George Thorogood & The Destroyers formed in 1974, and its self-titled debut sat on the shelves of the Rounder label for 18 months before its 1977 release.

"It's always rough before your first record comes out," Thorogood said. "And for me, it wasn't rough; it was hell. ...

"There was a man who wanted to record us. He was a bus driver, if you can believe that, and he wanted to start his own label. He had no idea about the record industry. That's how desperate I was. And then Rounder pretty much took pity on me and said, 'Let's put out one record to shut this guy up. It's a pity that a band that could play like this is recording a record for a guy who makes 200 bucks a week. He's not even a record executive; he's a bus driver.' And Rounder was going to distribute the record. And I was like, 'This is ridiculous. "Bourbon, Scotch, & Beer" is a hit. I don't know why people can't see that.' I had other material to back it up - 'Madison Blues,' 'Ride on Josephine,' 'Move It on Over.' People couldn't see the forest for the trees."

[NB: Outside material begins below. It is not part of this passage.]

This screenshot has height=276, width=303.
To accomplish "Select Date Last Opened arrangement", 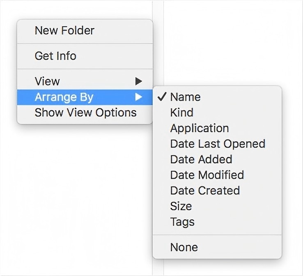I will (x=218, y=144).
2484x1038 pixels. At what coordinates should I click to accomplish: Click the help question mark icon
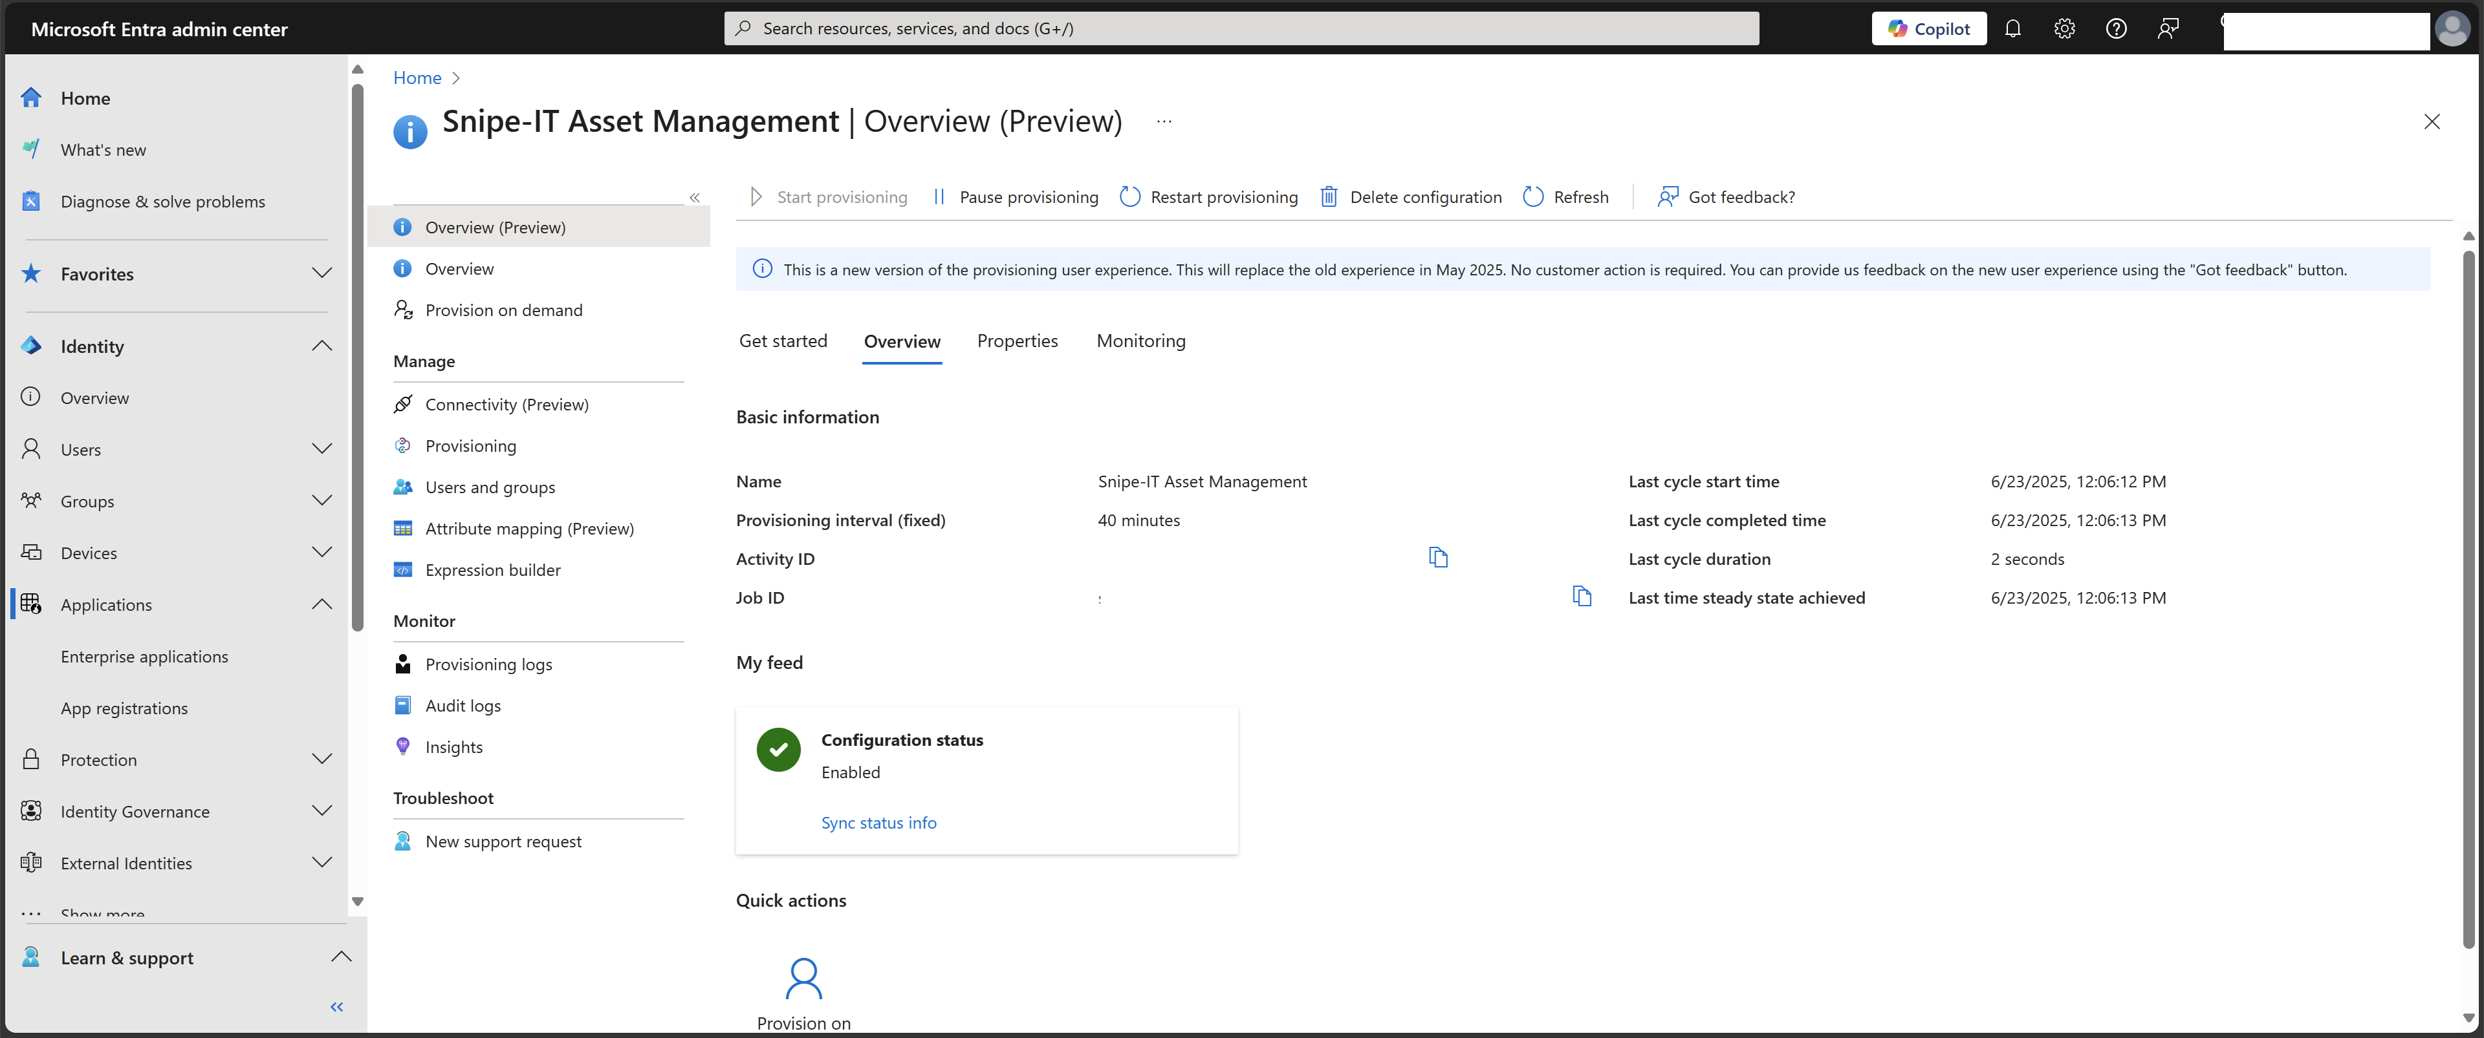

Although George Thorogood & The Destroyers draw heavily from the blues and early rock-and-roll, its set headlining this year's Mississippi Valley Blues Festival will likely remain true to what the band has been doing for the past four decades, distinguished by its frontman's trademark slide guitar.

"The irony is we don't do any blues," Thorogood said. "We haven't been a blues act in 35 years, really. We might have to dig up a blues song, but don't get your hopes up. We play pretty much straightforward rock at this point. ...

"B.B. King plays blues. I don't know how to play blues. Buddy Guy plays blues. 'Gear Jammer' is a rock song. 'Who Do You Love?' is a rock song. That's basically what we do at this point."